А Биночка сказала, чтобы я шла домой, потому что завтра будет тяжелый день и Лену будут хоронить. Домой идти я не могла, а пошла в вестибюль третьего этажа — туда, где мы с Леной впервые встретились, где подружились навсегда, стоя в углу около батареи. Я потушила там свет, ведь тем, кто выходил из лифта, хватало света от лампы в коридоре. И стояла там, прижавшись лицом к батарее, а, устав стоять, сидела на корточках. Иногда я плакала, переставала, о чем-то думала и что-то вспоминала, или сидела просто так, и не думая, и не вспоминая. Я там долго пробыла. И пошла домой. Было поздно. Егорка уже спал. Он в этот день приехал с Эммой Давыдовной из своей Барвихи. В столовой были Эмма Давыдовна и мама. Мама начала свое: «Ты где шлялась так долго», но взглянув на меня, спросила; «Что с тобой?» — «Со мной ничего, а вот Лена...» Дальше я ничего не сказала, но мама сразу поняла и вдруг залепетала так, как будто вот-вот заплачет: «Умерла. Не может быть, умерла». — «А вот может быть. Я сама думала, что не может быть, что это только с такими старыми, как Катаяма, бывает». Я говорила и чувствовала, что плакать мне не хочется, а хочется ругаться, бить кого-то, только я не знала кого. Я была злая. Не на маму, не на Эмму Давыдовну, ни на кого. Мама сказала, что узнает про похороны и ушла куда-то.
Я сидела и молчала. Эмма Давыдовна дала мне какую-то еду и чай. Я стала есть. Я была очень голодная, просто невероятно, и злая. Мама пришла и сказала, что завтра будут похороны, что надо купить цветы и что мне не надо идти в школу. Потом спросила — сама я куплю цветы или ей купить. Я сказала, что сама, только не знаю, где. Мама сказала, что есть магазин напротив телеграфа. Я вспомнила, что тысячу раз его видела, только мне было ни к чему, я еще никогда цветы не покупала. Я пошла спать. Когда залезла под одеяло — злость сразу прошла. Я снова стала плакать, что больше никогда ни с кем вместе не буду читать или хохотать, или шушукаться, лежа рядом, и читать стихи, и растить кристаллы, и говорить про самое заветное, про все, все. Кого мне было жалко — себя или Лену — я не знала.

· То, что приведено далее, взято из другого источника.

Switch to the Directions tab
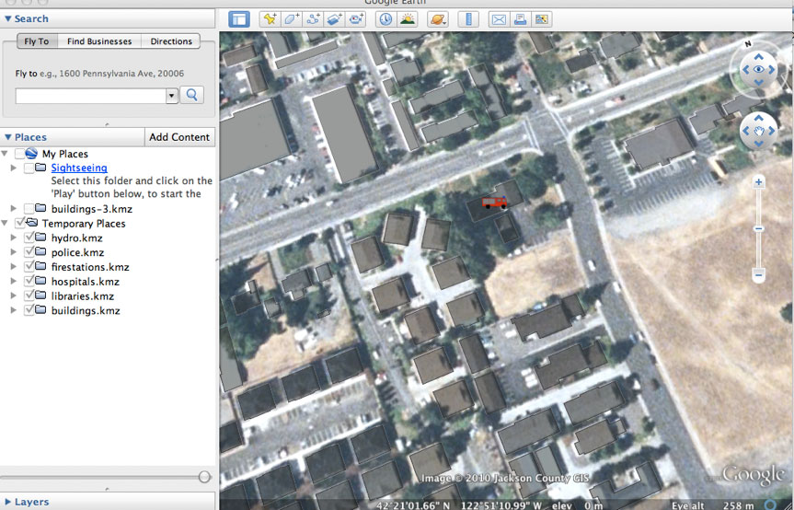794x510 pixels. (x=171, y=41)
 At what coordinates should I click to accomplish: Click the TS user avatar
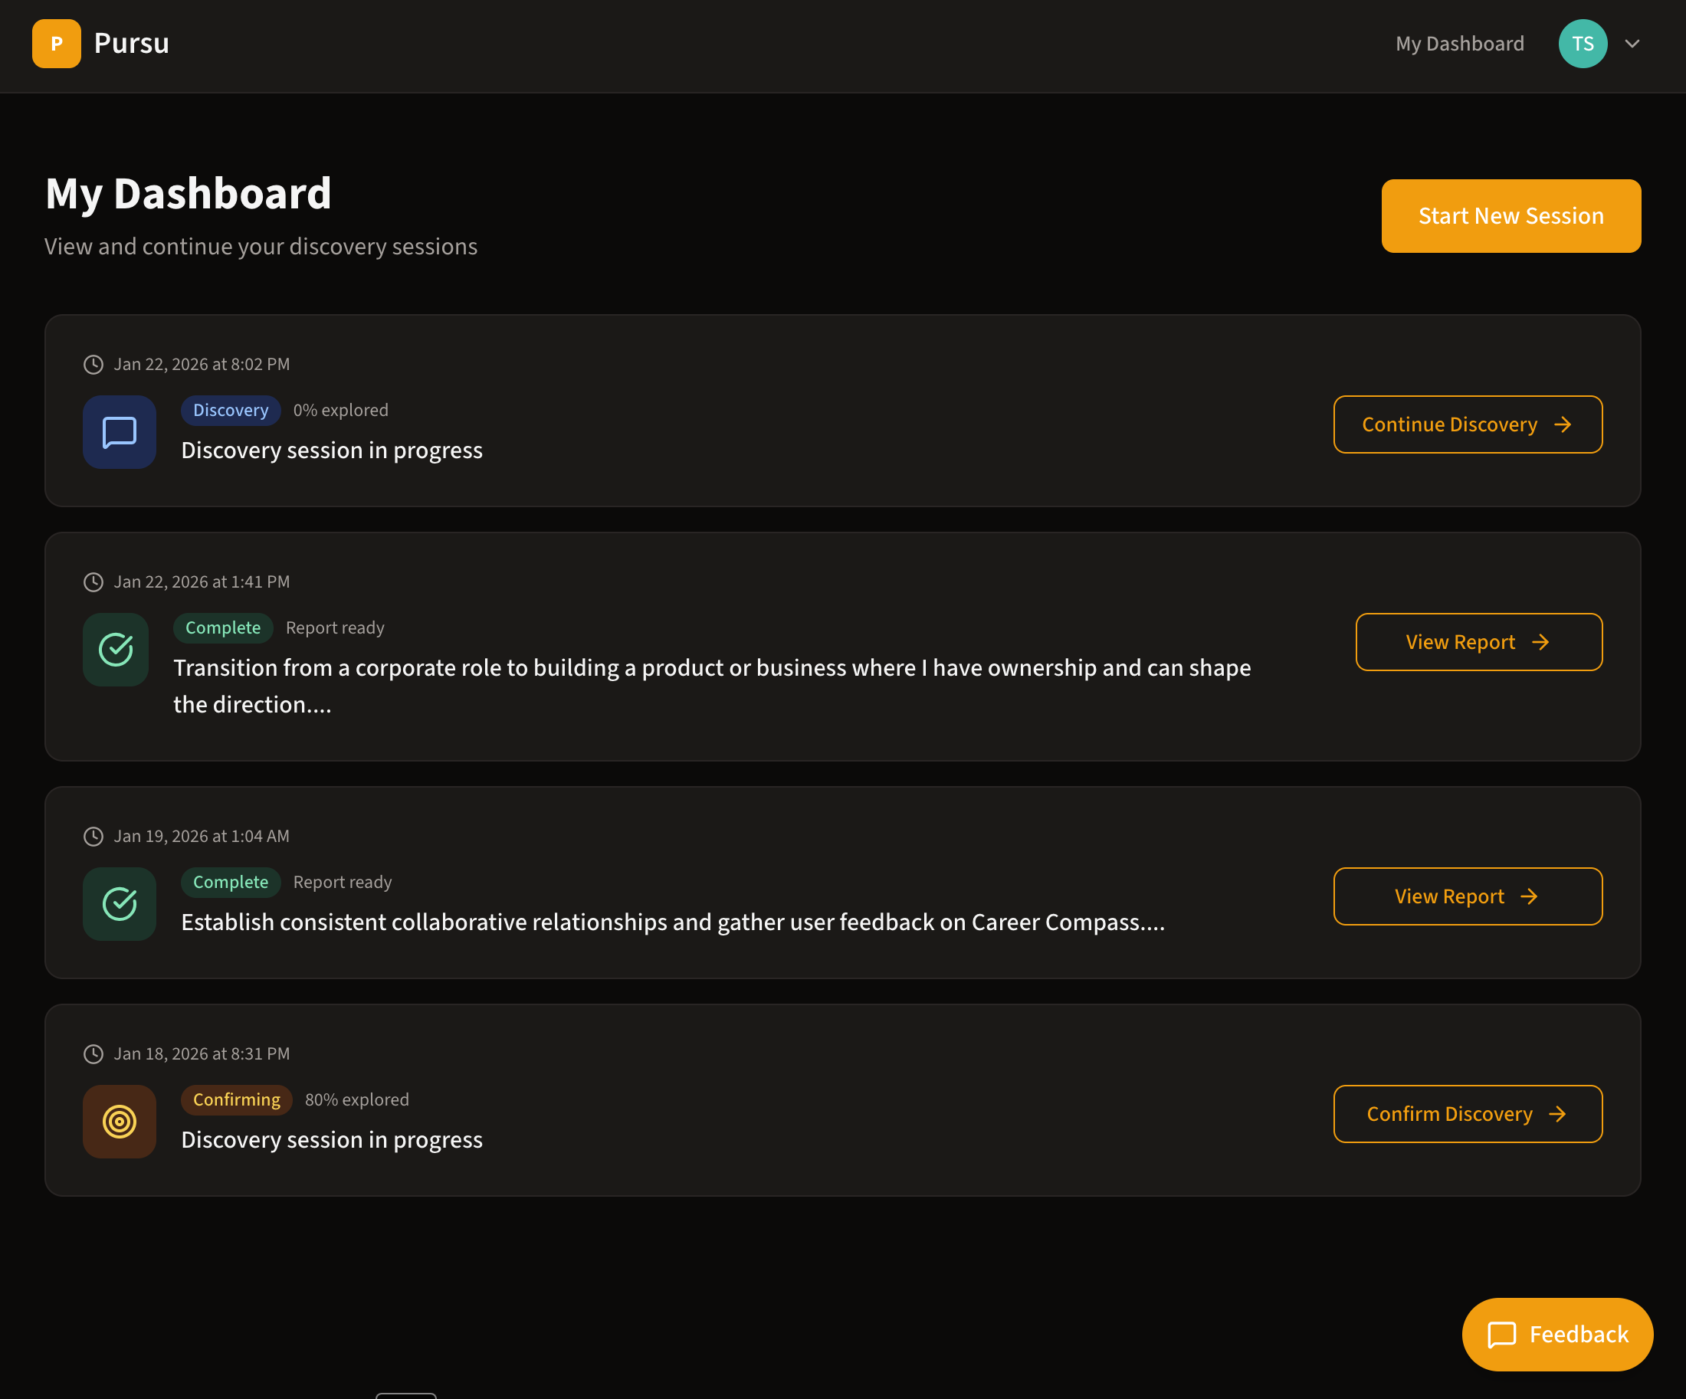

Вошла мама. Села ко мне на кровать и стала гладить по голове и говорить про то, что я очень счастливая, потому что у меня была такая хорошая подруга, и что у меня будет еще очень много хороших подруг, и что плакать не надо, и говорила про Лену — я и не знала, что мама ее так любила. Мамина любовь к Лене меня успокаивала. Но зачем она говорит, что подруг еще будет много — не будет, не может быть много, подруга бывает только одна. «Значит, одна, но будет», — соглашалась со мной мама.
Утром я пошла за цветами и очень долго там перебирала какие-то разные букеты. Мне все не нравились. Это все были разного цвета астры и хризантемы. Наконец, я выбрала синие и белые. Но когда шла домой с завернутыми в бумагу цветами, то думала, что жалко, что не лето, и лучше бы набрать Лене букет ромашек и колокольчиков и маленьких гвоздик, такой, как мы с ней нарывали и ставили на свою тумбочку в нашей палате для «сердечниц». Дома я развернула цветы и, когда Эмма Давыдовна сказала, что они очень хорошие, чуть не нагрубила ей, так они мне разонравились. Я собрала у себя и у Егорки все веточки, которые уже дали листики, и добавила их к букету. Потом я вынула из всех банок все кристаллы на нитках и прикрепила их к цветам. И пошла в «красный уголок».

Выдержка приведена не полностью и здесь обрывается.